Human anthrax cases reported by the World Health Organization include a 1997 outbreak in Ghana that caused 185 cases and 26 deaths. Russia had three outbreaks in 1998, with 15 clinical cases and 2 deaths. Both deaths seemed related to butchering and consumption of contaminated meat. More recently, human anthrax has been found in pastoralists in Ethiopia. There are occasional serious outbreaks from consumption of infected wild animals such as hippopotamus. Even so, estimates suggest that there is only one gastric case for every 30-60 infected carcasses eaten.

Fighting diseases in the field
To aid in the fight against animal diseases, FAO provides vaccines and drugs, among other items, in emergencies -- for example to flood-affected farmers in Bangladesh. In the Horn of Africa and elsewhere, FAO has also helped control outbreaks of Rift Valley Fever, a mosquito-borne disease that can be fatal in humans, who show flu-like symptoms. In South America, FAO's work has included monitoring brucellosis. There have been many other projects aimed at zoonoses and at animal diseases in general.
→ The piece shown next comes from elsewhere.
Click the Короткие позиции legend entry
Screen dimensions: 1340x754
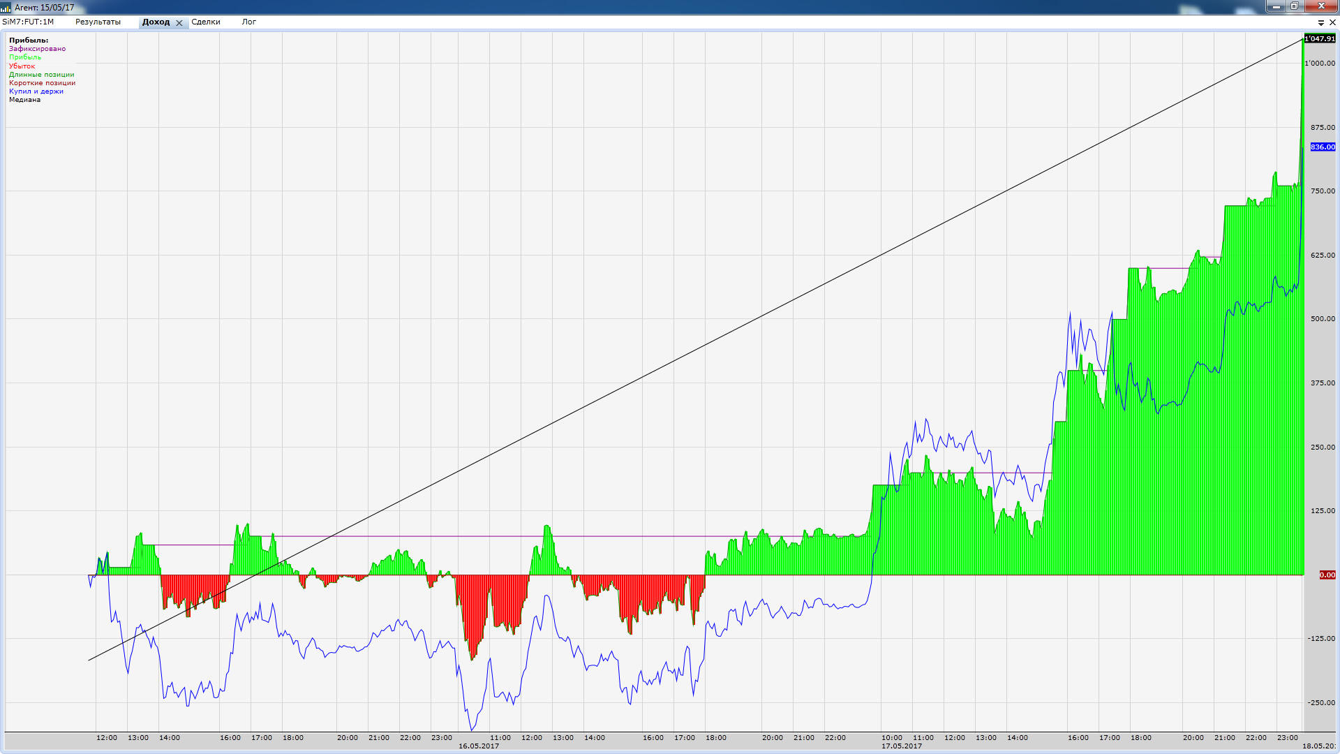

Other FAO contributions to animal health include EMPRES, the Emergency Prevention System for Transboundary Animal and Plant Pests and Diseases. Founded in 1994, this programme strengthens local capacities to detect and deal with diseases that can cross borders. FAO also coordinates a disease surveillance network in 29 countries in Africa and the Middle East, the Regional Animal Disease Surveillance and Control Network. This network, which works in tandem with EMPRES, is funded by the International Fund for Agricultural Development (IFAD).

Both help establish national and transnational surveillance systems that work to eliminate animal diseases -- a major part of FAO's drive for food security.